» ACTIVITIES
1. In the AI model diligence article, which agency's definition of a model is quoted?
2. Quote the AI model diligence article word for word, starting with "Whether deploying chatbots" and going on through "to the model.".

» SOURCE TEXT
AI Model Diligence: 3 Steps for Financial Institutions to Manage Model Risk

4 minute read | July.07.2023

Artificial intelligence (AI) offers financial institutions the opportunity to enhance operational efficiency, customer experiences and financial and other risk management. However, these models must be subjected to appropriate diligence and validation to mitigate the risk that they will produce inaccurate, biased or inappropriate outputs.

Whether deploying chatbots to handle customer service inquiries, leveraging machine learning models to detect fraud or using complex AI-based credit scoring models to better assess creditworthiness, financial institutions should follow three key steps to manage their model risk:

  1. Diligence at implementation
  2. Ongoing validation
  3. Comprehensive model governance.

What Are AI Models?

Every artificial intelligence tool is rooted in a model, which the Office of the Comptroller of the Currency (OCC) defines as “a quantitative method, system, or approach that applies statistical, economic, financial, or mathematical theories, techniques, and assumptions to process input data into quantitative estimates.” Models include:

  • An information input component, which provides data and baseline rules to the model.

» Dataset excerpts
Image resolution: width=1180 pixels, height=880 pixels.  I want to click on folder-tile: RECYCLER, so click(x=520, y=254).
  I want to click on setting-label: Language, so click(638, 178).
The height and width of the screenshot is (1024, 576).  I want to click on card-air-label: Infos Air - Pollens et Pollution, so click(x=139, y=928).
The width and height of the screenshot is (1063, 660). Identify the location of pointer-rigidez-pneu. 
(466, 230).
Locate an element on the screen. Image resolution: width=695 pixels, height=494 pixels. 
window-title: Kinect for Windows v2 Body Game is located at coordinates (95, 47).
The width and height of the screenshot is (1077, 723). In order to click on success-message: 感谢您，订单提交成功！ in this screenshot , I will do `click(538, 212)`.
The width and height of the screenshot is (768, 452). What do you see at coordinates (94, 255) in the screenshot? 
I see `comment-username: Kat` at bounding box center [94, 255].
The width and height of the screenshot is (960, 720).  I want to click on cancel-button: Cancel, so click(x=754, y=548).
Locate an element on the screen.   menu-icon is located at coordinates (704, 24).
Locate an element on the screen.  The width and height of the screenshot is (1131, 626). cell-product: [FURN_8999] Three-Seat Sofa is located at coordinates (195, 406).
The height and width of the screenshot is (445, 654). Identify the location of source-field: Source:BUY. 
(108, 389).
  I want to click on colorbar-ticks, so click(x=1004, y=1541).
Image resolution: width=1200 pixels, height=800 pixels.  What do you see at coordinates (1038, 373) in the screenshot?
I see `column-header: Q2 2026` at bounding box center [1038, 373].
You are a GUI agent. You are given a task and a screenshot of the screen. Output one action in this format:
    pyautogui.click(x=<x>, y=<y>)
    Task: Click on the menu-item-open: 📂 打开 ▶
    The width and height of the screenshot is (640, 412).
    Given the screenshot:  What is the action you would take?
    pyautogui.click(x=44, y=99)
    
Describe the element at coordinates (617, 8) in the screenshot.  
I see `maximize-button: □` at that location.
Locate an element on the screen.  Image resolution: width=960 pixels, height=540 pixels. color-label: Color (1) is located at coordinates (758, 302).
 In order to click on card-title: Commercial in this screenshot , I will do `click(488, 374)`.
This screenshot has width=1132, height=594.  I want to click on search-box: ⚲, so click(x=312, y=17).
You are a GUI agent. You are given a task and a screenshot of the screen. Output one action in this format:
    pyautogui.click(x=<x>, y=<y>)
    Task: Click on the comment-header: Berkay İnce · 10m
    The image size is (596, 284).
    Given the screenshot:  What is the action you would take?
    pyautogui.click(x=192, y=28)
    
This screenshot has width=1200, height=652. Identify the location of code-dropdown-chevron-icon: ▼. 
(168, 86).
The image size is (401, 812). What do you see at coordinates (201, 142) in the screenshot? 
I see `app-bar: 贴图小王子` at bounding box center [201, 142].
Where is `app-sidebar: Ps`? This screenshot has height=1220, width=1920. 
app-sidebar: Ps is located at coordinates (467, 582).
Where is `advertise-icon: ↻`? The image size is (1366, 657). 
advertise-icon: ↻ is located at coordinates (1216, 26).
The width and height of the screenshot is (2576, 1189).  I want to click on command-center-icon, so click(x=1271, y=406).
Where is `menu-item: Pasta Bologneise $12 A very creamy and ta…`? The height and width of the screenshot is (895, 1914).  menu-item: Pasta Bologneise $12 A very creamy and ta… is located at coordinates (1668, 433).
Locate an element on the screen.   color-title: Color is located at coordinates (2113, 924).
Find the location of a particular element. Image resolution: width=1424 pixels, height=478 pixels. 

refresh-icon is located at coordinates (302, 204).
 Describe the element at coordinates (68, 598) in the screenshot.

» PER-TASK ANSWERS
1. The Office of the Comptroller of the Currency (OCC).

2.
Whether deploying chatbots to handle customer service inquiries, leveraging machine learning models to detect fraud or using complex AI-based credit scoring models to better assess creditworthiness, financial institutions should follow three key steps to manage their model risk:

  1. Diligence at implementation
  2. Ongoing validation
  3. Comprehensive model governance.

What Are AI Models?

Every artificial intelligence tool is rooted in a model, which the Office of the Comptroller of the Currency (OCC) defines as “a quantitative method, system, or approach that applies statistical, economic, financial, or mathematical theories, techniques, and assumptions to process input data into quantitative estimates.” Models include:

  • An information input component, which provides data and baseline rules to the model.